On Tuesday 29 May 2007 12:40 pm, Lex Spoon wrote:
Yes, algorithms are more amenable to proof than implementation. If you implement a proven algorithm, and something goes wrong, then it's a normal old bug.
Proofs and Implementation represent two ends of a large spectrum. Algorithms falls there somewhere in between (but closer to Proofs). I think Alan Kay pointed out a few mails before that "HW is just SW crystallized early". A mathematician would work near the Proof end, while an engineer would have to tackle the Implementation side. For engineers, any system that takes us "close enough" is good enough. But, algorithm to implementation is a big leap of faith today :-(. Where the translation covers just a couple of orders of magnitude (e.g. math, graphics etc), we can achieve an accuracy that is sufficient to commit to HW. But, where modularity is introduced at compile time but vanishes at runtime, we are forced to analyze code that runs into millions of machine instructions.

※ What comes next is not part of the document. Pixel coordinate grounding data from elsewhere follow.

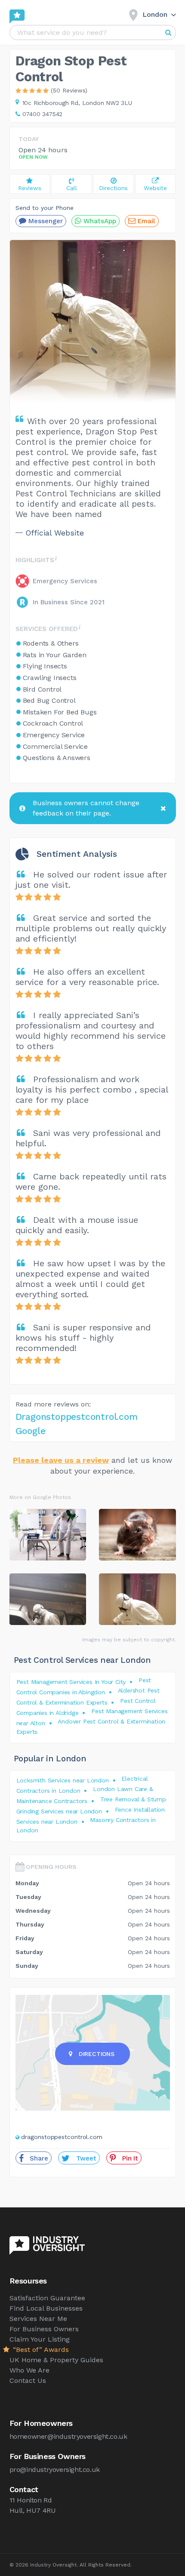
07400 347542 (42, 114)
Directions (96, 2053)
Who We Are (29, 2370)
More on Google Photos (40, 1497)
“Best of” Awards (40, 2349)
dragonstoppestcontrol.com (61, 2136)
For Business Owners (44, 2329)
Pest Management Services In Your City (71, 1681)
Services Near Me (38, 2318)
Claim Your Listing (39, 2339)
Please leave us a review (61, 1460)
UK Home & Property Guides (56, 2360)
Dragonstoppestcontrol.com (76, 1417)
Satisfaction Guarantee (47, 2298)
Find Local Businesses (46, 2308)
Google (30, 1431)
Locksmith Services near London (62, 1780)
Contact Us (27, 2380)
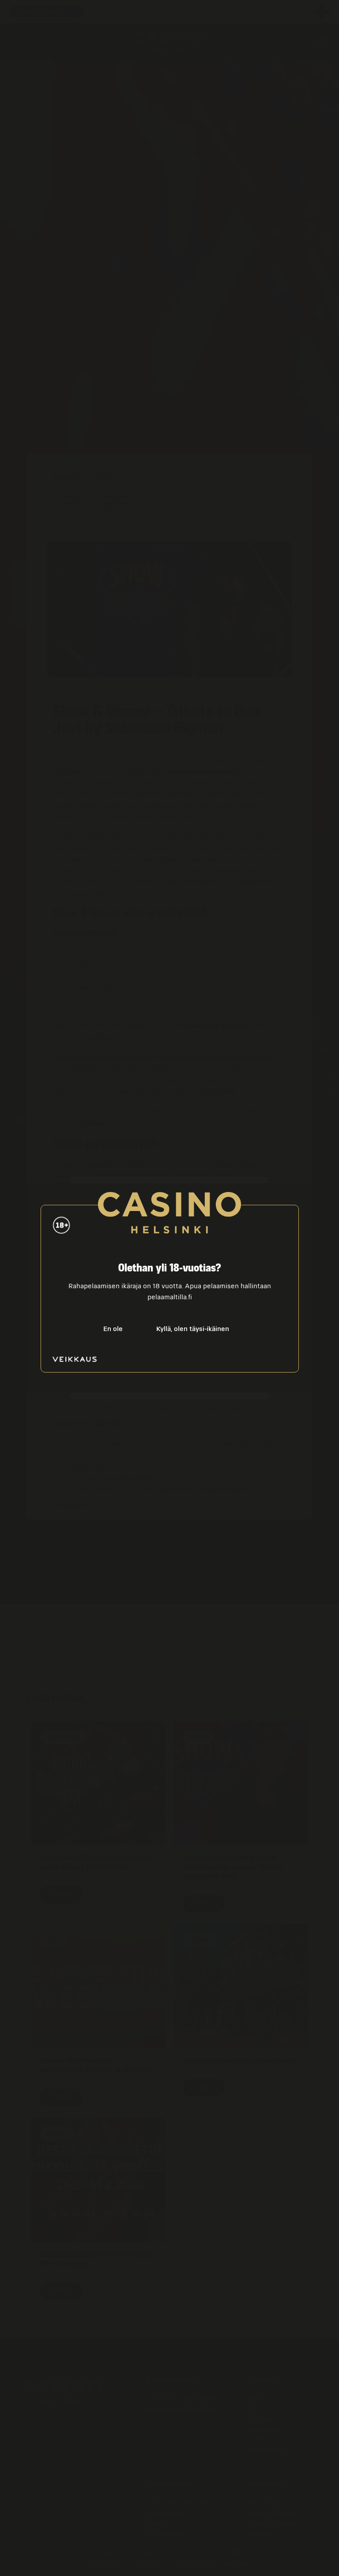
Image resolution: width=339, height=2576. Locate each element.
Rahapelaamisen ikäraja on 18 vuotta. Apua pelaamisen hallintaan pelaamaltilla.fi (169, 1291)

Bugs will be the norm rather than an exception :-).
Projects like Exupery are good because they help us short-circuit many steps between algorithms to machine instructions. The first Smalltalk machine description didn't come with invariants and the bugs were discovered 'at execution time' (cf. Bits of History). It would be interesting to see if Dynabook could be described in Smalltalk along with all invariants.